Directions for this task
Rewrite the part of the records that opens with the line containing "The image size" and closes with the line containing "pyautogui.click(x=280, y=136)", swapping "banner" for "toolbar" and leaving everything else unchanged.

Entries provided
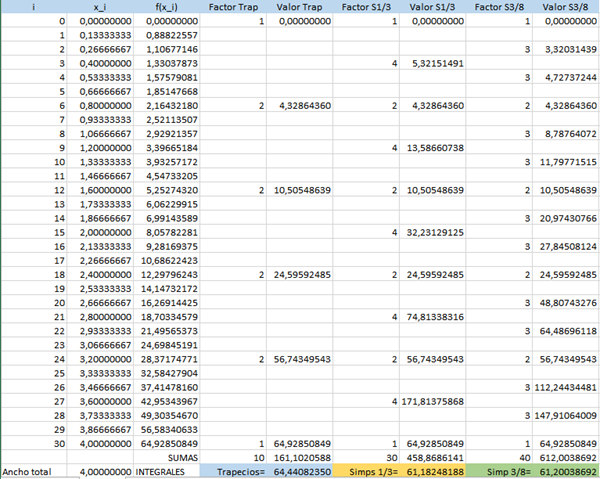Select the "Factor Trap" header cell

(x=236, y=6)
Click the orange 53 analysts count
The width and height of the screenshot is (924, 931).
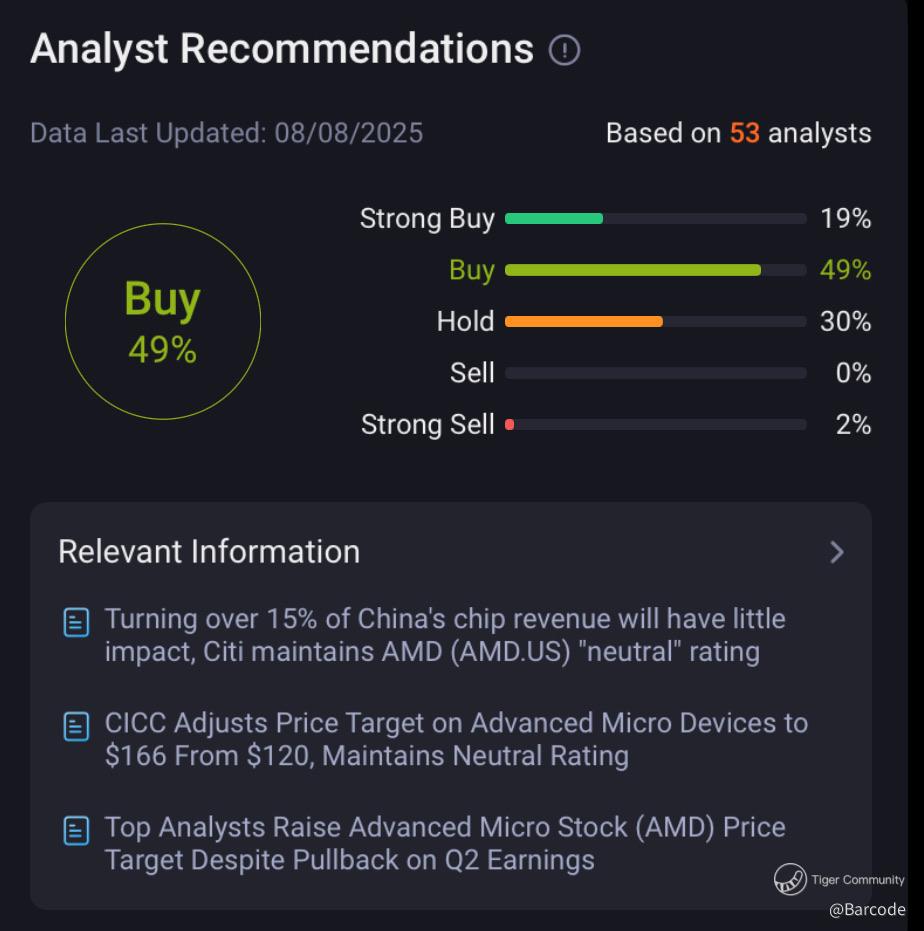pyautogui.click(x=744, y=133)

---

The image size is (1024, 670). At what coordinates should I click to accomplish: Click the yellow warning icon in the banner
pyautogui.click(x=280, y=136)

Result
The image size is (1024, 670). At what coordinates should I click to accomplish: Click the yellow warning icon in the toolbar
pyautogui.click(x=280, y=136)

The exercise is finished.